# Agreeableness (Big 5) and Being a Thinker



## nevermore (Oct 1, 2010)

Agreeableness has been correlated with being a Feeler in the Big 5, according to a lot of psychology writers.

But looking at it, I don't know...



> People who score high on this dimension tend to believe that most people are honest, decent, and trustworthy.
> 
> People scoring low on agreeableness are generally less concerned with others' well-being and report having less empathy. Therefore, these individuals are less likely to go out of their way to help others. Low agreeableness is often characterized by skepticism about other people's motives, resulting in suspicion and unfriendliness. People very low on agreeableness have a tendency to be manipulative in their social relationships. They are also more likely to compete than to cooperate.
> 
> Agreeableness is considered to be a superordinate trait, meaning that it is a grouping of personality sub-traits that cluster together statistically. The lower-level traits, or facets, grouped under agreeableness are: trust, straightforwardness, altruism, compliance, modesty, and tender-mindedness


SOURCE: WIKIPEDIA 


More or less, to be "disagreeable" is to be a jerk.

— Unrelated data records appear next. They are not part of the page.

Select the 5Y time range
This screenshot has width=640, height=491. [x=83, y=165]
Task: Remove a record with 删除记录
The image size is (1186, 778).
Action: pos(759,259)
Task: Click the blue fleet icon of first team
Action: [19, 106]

On the other hand, they tend to associate being agreeable with being naive - which I don't think is true, I think when people are younger they just tend to assume that everyone else is like them. (Whatever that happens to mean.)

Thoughts?

I don't see as clear a correlation between this and being a Thinker as some people have suggested...


----------



## Octavarium (Nov 27, 2012)

Last month, I started a thread about MBTI/Big Five correlations. I found it interesting that both @The Exception and @StunnedFox mentioned that they are MBTI thinking types but score middle/high on agreeableness. That is, of course, far too small a sample size to be taken as indicative of a larger pattern, but with those two responses and your post here, @nevermore, I do wonder about it. I also wonder: if both T/F and agreeableness are attempting to tap in to the same dimension of human personality, which one is capturing it more accurately? Or is it better to view them as two separate dimensions that nonetheless correlate? Where should we draw the line between different takes on a single dimension and two separate but correlating dimensions anyway?

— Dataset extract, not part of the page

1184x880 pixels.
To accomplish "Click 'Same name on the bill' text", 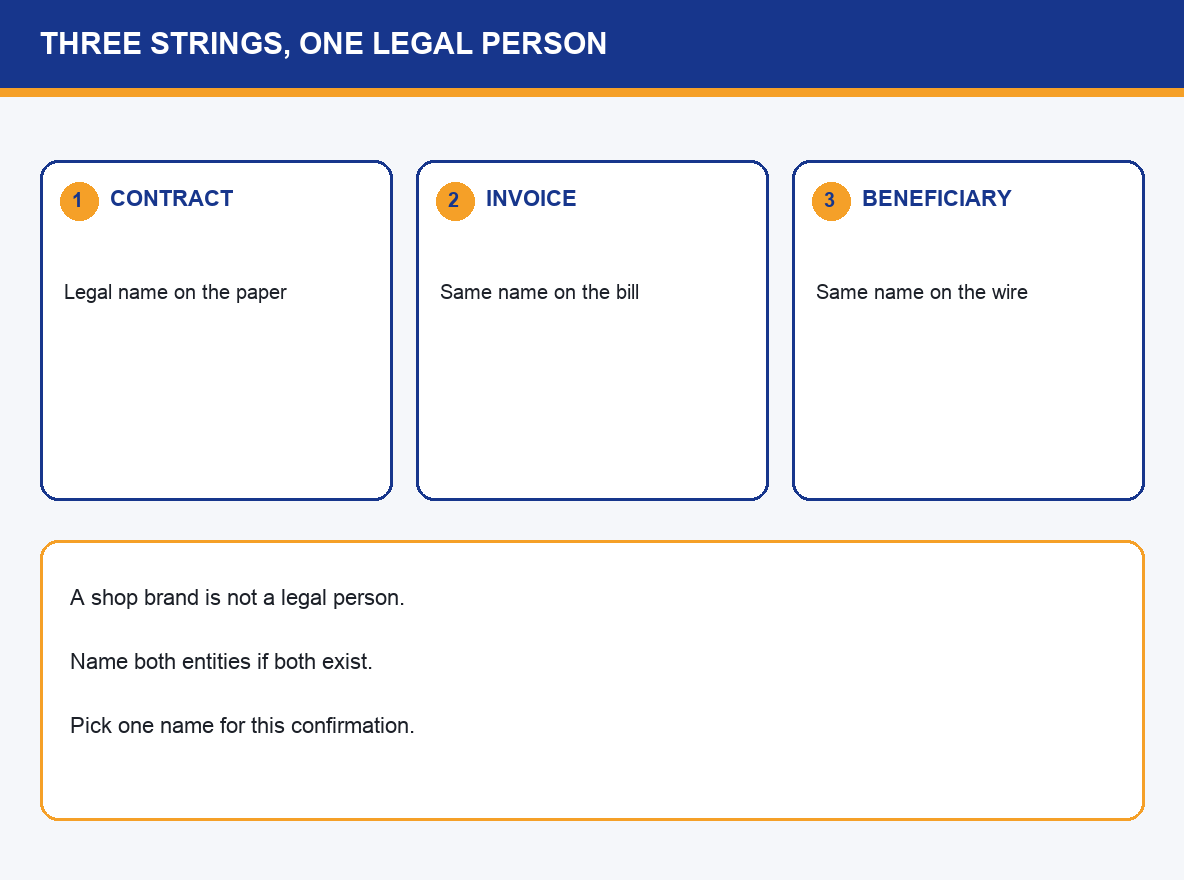I will pos(539,292).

More of my thoughts, quoted from the linked thread:



Octavarium said:


> It’s really interesting that you both have the same discrepancy between T/F and agreeableness, and the magnitude of that difference is also interesting. I wonder whether that particular discrepancy is more common than others; if the correlation between T/F and agreeableness is weaker, it would presumably be more common than on other dimensions, but does it tend to go in the direction it does for both of you, I.E. more "agreeable" than "feeling"?
> 
> It’s true that, although they seem to be tapping into roughly the same thing, there are significant differences between the two, like the "logical" aspects of a T preference not being reflected in low agreeableness descriptions. The "straightforwardness" facet of agreeableness doesn’t strike me as inconsistent with a T preference; it might even be more T than F, if anything. In that respect, it’s quite similar to the issue of J types supposedly being more decisive, but the Big Five having "deliberation" as one of the conscientiousness facets. In both cases, the theories assign the same or similar traits to the opposite ends of the dimension. "Straightforward individuals are frank, sincere, and ingenuous. Low scorers are more willing to manipulate others through flattery, craftiness, or deception." Compare that to the descriptions of T types as the more invariably honest ones, with F types being more willing to bend the truth for the sake of being kind. I’d also suggest that doing things to make others feel better isn’t all that different from manipulation; perhaps it could be described, at least some of the time, as a "good kind of manipulation". The tendency/ability to alter people’s feelings for the sake of a desired outcome, perhaps at the expense of complete honesty, can be either a positive or a negative. I don’t mean to suggest that there’s necessarily anything sinister about wanting to make people feel good, or that a typical F is "manipulative" in the usual, value-laden sense of the term. I’m just pointing out that, if we stop making value judgements, "healthy" traits are often surprisingly similar to "unhealthy" ones, the only differences being in things like their consequences or social acceptability within a particular context rather than personality differences like thought processes or behaviour.


----------



## nevermore (Oct 1, 2010)

Octavarium said:


> Last month, I started a thread about MBTI/Big Five correlations. I found it interesting that both @The Exception and @StunnedFox mentioned that they are MBTI thinking types but score middle/high on agreeableness. That is, of course, far too small a sample size to be taken as indicative of a larger pattern, but with those two responses and your post here, @nevermore, I do wonder about it. I also wonder: if both T/F and agreeableness are attempting to tap in to the same dimension of human personality, which one is capturing it more accurately? Or is it better to view them as two separate dimensions that nonetheless correlate? Where should we draw the line between different takes on a single dimension and two separate but correlating dimensions anyway?
> 
> More of my thoughts, quoted from the linked thread:


Thanks for your reply; I found it interesting, though it covered really different ground than my own thoughts did (which is good). I think that a lot of what you said about straightforwardness can be applied to Te users especially.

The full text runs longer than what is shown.